僕とでは、無理でしょうか。
向かい合った席に古泉、その嫌味なまでに長く細い指には白のポーン。
対するこちらは特に考えこんでいるわけでもないが長考ムードに腕を組んでおり(というのも、ルールが分かっていてなお、負け続けるとはどういう作戦なんだろう、と、穿った見方でもって古泉を観察していたためだ)、唐突な質問に面食らった。

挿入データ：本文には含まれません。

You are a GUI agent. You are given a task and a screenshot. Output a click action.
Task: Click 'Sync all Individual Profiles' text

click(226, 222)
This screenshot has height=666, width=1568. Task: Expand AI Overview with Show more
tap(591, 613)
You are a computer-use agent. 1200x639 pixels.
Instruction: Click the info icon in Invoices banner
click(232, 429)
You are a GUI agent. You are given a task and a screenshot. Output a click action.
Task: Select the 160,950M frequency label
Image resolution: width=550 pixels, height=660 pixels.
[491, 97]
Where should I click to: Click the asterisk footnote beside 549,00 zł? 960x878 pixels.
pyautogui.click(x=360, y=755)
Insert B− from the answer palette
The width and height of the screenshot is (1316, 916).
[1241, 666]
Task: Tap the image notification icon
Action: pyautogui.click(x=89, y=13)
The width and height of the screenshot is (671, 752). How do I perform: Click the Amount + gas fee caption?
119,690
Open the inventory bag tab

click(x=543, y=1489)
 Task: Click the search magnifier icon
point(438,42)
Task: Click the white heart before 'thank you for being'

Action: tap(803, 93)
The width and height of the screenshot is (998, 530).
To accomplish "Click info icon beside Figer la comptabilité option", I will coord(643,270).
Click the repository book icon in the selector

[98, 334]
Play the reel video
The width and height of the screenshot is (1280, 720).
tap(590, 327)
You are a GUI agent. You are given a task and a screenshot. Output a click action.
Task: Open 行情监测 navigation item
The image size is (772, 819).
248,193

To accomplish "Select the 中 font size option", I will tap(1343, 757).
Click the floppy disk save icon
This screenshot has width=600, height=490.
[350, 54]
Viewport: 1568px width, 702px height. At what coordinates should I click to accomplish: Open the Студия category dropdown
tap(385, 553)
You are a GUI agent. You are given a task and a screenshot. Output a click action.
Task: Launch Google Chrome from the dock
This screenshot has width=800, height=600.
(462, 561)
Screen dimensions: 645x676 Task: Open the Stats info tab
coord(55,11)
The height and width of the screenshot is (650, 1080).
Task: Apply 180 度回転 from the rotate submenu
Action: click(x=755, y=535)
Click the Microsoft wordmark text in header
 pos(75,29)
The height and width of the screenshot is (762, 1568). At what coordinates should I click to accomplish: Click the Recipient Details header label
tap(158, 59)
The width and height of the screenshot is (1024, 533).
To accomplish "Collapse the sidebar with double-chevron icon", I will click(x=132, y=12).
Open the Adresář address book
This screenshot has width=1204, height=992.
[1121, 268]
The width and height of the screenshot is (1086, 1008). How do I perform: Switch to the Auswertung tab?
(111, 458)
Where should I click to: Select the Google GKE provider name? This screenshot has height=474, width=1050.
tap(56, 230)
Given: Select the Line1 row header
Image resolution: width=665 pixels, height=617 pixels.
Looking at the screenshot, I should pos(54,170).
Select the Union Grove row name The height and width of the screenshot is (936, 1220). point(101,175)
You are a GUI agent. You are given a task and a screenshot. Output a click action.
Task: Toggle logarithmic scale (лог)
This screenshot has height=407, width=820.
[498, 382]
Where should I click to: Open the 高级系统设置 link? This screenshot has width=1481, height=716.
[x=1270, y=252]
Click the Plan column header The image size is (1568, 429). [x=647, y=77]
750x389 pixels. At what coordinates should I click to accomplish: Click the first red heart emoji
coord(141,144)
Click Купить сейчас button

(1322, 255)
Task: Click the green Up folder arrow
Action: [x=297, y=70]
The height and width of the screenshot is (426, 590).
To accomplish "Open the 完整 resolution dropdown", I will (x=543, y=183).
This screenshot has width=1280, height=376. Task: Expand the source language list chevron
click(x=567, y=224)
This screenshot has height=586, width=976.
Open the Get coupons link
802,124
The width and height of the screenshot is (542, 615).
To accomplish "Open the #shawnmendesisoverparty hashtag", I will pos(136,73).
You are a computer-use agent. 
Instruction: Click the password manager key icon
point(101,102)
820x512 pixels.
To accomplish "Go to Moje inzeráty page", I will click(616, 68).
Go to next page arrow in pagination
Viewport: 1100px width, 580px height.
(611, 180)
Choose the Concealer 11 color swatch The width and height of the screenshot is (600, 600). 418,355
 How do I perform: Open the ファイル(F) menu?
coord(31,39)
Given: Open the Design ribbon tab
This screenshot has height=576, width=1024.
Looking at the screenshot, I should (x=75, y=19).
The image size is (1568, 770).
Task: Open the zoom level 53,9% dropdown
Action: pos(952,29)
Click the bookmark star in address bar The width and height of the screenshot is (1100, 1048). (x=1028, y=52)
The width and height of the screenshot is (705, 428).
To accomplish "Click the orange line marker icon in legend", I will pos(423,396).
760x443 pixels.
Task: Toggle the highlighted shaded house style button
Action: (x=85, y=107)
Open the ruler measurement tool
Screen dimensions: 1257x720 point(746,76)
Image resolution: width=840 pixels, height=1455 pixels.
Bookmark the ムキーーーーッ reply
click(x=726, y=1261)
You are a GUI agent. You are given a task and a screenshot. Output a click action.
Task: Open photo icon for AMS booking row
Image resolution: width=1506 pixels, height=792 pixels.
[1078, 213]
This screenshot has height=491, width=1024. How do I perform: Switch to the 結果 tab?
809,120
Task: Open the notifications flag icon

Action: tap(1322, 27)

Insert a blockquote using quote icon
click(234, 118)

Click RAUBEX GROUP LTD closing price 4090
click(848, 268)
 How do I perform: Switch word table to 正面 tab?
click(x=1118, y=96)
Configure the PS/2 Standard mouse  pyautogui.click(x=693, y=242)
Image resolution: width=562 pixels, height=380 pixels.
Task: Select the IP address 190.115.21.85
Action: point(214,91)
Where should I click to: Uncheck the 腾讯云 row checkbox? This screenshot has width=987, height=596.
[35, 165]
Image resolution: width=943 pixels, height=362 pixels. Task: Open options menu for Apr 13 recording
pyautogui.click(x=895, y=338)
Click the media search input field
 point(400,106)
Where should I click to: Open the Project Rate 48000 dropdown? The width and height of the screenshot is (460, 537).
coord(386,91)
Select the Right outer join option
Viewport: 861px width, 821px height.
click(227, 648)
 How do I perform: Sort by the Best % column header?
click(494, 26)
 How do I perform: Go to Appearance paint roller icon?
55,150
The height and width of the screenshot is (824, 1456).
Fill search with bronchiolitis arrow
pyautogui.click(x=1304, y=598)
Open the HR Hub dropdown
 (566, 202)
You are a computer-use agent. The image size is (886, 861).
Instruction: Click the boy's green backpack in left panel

今の質問はどこと繋がっていたんだ。俺は呼び水になるような話題を振ったか?
「そうだとも言えますし、そうでないとも言えます」
「どっちかにしろ」
「僕は、肯定したいですね。幸いにもここには僕とあなたしかいない。話題をこちらに方向付ける打って付けのチャンスだと思います」
こちらとはどちらだ、と、俺は訊けなかった。古泉の視線が真っ直ぐこっちに向けられていたので、ああ、これは演説が始まるんだな、と思って聞く体勢に入ってしまったわけだ。こういうことは、多々ある。
白のポーンは戦場を離脱して盤面の外に静かに置かれ、ポーンを摘まんでいた指は、す、とこちらに向けられる。
「あなたと」
指はくるりと向きを変え、今度は古泉を指し示した。
「僕は」
それから手を組み、あごを乗せ、そういう競技があったら十点満点を付けられそうな笑顔を作って、
「恋人にはなれませんか、と言ったんです」
「なれん」
古泉の質問がストレートなら俺の返答だってストレートだ。
考えてみるまでもない、そりゃ無理だろう。別に部室で二人きりだろうが体育館で始業式だろうが、電車の中だろうが坂の途中だろうが、返事の内容に変化はない。
無理だ。その一点に尽きる。
いやいや、そんな真剣な顔してもだな、俺はつられたりはせんぞ。お前もちょっとは自分の発言を顧みてはどうだ。俺とお前だぞ?どんな国家任務を背負っていたら恋人なんぞになれるっていうんだ。
「任務だなんて、そんな。むしろ拠り所は気持ち一つでいいんです。形だって要らない。それだけで僕は、」
「落ち着け、いいから座れ、古泉!」
おお、無駄に声を張り上げてしまった。それもこれも、古泉が急に立ち上がって熱弁を振るおうとしたからだ。俺は悪くない。
しん、と、何の音も落ちていない部室で古泉は緩い溜息を零し、「そうですね」と言いながら椅子に腰を下ろした。それで俺も少しだけ安心した。
一体、何の病気にかかればこんな急に突拍子もない提案をし始めるんだろうか。
依然として落ち着かない風の古泉は軽く眉根を寄せたまま、じっとしている。普段の笑顔はストックが尽きているのか片鱗も見えない。
こうなると調子が狂ってしまうのはむしろ俺の方で、朝比奈さんも居ないから仕方が無いと自分に言い訳までして自分と古泉の分のお茶を淹れてみたりして、ああもう、何だっていうんだ。
ちらっと耳にしただけでも「ないな」と判断したその会話を、俺は自らわざわざ掘り返さなきゃならんのだろうか。嫌だ。そんなのは、飛んで火に居るナントカだ。
しかし俺はナントカだったらしい。
「お前の事だから、理由があるんだと思って訊くが、何だってまた、…その、」
「恋人」
「…こいびと、に、なる必要があるんだ」
言い淀んだ箇所が分かられているっていうのもどうなんだろうな。滅多にしない給仕を終えて定位置に座りなおすと、古泉は俺の知っている奴らしい態度で、きちんと「ありがとうございます」と俺に礼を言ってから湯飲みに口をつけた。
「で、お前、その病気はどこでもらってきたんだ」
「完全に感染病扱いですね」
「他に何があるんだ。少なくとも俺の知っている古泉一樹はあんな取り乱し方はしない。例の不思議パワーじゃないなら感染病だろ」
「僕自身の気持ちの発露だとは、考えられませんか」
「考えられませんね」
いささか投げやりに返答すると、やっぱりいつもの古泉らしく苦笑をしている。無意味な笑顔、これでこそ俺の知っている古泉一樹だ。